Exercise objective
Show each line below that contains the word "center".

Record set
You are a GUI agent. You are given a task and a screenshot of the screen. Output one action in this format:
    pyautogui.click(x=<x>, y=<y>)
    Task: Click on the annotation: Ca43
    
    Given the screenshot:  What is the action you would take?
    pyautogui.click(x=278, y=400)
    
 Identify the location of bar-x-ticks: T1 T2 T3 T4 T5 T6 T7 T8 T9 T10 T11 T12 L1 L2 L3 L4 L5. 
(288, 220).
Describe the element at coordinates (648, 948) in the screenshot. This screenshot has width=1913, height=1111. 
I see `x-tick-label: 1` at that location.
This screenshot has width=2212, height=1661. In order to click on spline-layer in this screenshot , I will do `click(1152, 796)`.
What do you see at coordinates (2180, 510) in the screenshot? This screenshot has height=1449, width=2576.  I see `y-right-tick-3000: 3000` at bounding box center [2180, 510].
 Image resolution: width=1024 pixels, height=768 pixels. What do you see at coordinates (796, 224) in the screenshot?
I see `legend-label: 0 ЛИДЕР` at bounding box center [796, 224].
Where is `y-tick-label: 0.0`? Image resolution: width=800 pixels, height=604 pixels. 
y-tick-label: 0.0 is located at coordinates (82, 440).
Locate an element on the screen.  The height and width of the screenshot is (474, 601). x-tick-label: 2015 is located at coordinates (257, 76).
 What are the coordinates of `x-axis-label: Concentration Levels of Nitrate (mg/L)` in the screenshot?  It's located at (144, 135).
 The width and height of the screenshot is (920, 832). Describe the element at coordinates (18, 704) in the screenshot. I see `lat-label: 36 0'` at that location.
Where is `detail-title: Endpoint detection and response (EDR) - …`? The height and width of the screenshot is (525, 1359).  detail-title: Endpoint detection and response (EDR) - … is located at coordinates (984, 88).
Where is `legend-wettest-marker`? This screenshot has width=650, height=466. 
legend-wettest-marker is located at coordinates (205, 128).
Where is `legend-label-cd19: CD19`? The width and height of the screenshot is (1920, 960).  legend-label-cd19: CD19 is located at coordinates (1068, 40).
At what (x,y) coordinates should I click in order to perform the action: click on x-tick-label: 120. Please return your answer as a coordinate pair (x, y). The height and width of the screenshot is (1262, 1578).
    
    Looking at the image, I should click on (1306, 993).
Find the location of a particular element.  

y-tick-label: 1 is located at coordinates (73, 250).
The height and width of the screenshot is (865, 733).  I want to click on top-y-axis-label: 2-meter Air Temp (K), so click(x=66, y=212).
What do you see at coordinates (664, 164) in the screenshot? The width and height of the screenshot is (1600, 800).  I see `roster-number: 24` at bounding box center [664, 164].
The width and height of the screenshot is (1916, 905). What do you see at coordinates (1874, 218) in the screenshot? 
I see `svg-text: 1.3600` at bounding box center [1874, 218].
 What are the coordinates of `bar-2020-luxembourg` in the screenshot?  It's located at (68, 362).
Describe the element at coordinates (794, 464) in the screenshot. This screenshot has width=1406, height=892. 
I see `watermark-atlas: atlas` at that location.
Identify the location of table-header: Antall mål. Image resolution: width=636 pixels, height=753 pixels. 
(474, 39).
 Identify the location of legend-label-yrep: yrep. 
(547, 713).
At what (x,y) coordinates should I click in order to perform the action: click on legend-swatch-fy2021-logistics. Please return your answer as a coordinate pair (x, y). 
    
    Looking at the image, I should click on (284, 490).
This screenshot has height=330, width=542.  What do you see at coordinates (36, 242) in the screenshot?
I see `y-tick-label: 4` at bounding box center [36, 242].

Result of this exercise
What do you see at coordinates (2180, 510) in the screenshot? This screenshot has height=1449, width=2576.  I see `y-right-tick-3000: 3000` at bounding box center [2180, 510].
I see `legend-label: 0 ЛИДЕР` at bounding box center [796, 224].
What do you see at coordinates (664, 164) in the screenshot? The width and height of the screenshot is (1600, 800).  I see `roster-number: 24` at bounding box center [664, 164].
I see `svg-text: 1.3600` at bounding box center [1874, 218].
I see `y-tick-label: 4` at bounding box center [36, 242].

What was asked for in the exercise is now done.